Segundo a pesquisadora, a Constituição Federal de 1988 fortaleceu os direitos previdenciários, garantindo benefícios aos contribuintes. No entanto, posteriormente, esses direitos sociais passaram a sofrer mudanças, sendo reduzidos de forma gradativa. “A primeira reforma previdenciária ocorreu em 1988, com a Emenda Constitucional nº 20. A segunda reforma, com a Emenda Constitucional nº 41 e a terceira reforma, com a Emenda Constitucional nº 47. Essas reformas mudaram a orientação de vários benefícios previdenciários. Independente de elas terem sido necessárias ou não, no meu trabalho, faço ver que elas estão diminuindo, ou mesmo suprimindo, alguns direitos sociais”, explica.
A pesquisadora explica que, por força de emendas constitucionais, determinadas contribuições (receitas do orçamento da Previdência) foram deslocadas para outras finalidades. “Se essas contribuições previstas para sustentar a Seguridade são deslocadas para outras finalidades, que não para a Seguridade Social, evidentemente, haverá, aqui, o déficit previdenciário. Se todas as contribuições destinadas à Previdência, previstas na Constituição, fossem verdadeiramente aplicadas na Previdência, ela não seria deficitária”, explica.

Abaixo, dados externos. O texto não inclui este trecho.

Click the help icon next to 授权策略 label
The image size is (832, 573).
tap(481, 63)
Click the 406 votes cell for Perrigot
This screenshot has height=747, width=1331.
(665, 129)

Envelhecimento deve ser encarado como questão social

Para Elody Nassar, olhar a questão social do envelhecimento (longevidade) apenas do ponto de vista econômico não é o bastante. É preciso, acima de tudo, ver a questão partindo do princípio da Solidariedade, postulado fundamental no Direito Constitucional brasileiro. “A Solidariedade está prevista na Constituição. É uma regra que norteia a Previdência Social Pública. A Previdência, por sua vez, funciona como um ciclo de contribuições. As gerações de beneficiários contribuem umas com as outras. Ou seja, há uma solidariedade entre gerações”, explica.

Porém, segundo a pesquisadora, as reformas afetam diretamente o princípio da Solidariedade. “É um princípio que não deve ser esquecido, nem ser deixado de lado na propositura de qualquer alteração nas leis previdenciárias. É necessário resguardar o princípio da Solidariedade previdenciária para efeitos da questão social do envelhecimento. Do contrário, a velhice torna-se uma questão meramente econômica”, afirma.

Desse modo, Elody Nassar elegeu o princípio da Solidariedade a fim de mostrar que a lógica da Previdência não é a lógica do mercado. “As reformas previdenciárias visam diluir a crise, o déficit gerado na Previdência em razão da questão social da longevidade. Desse modo, a formulação de políticas para a Previdência Social deve levar em conta a questão da equidade e não apenas o regime de capitalização. A Solidariedade é uma exigência ética. Mais que isso, uma ética de urgência”, conclui a pesquisadora.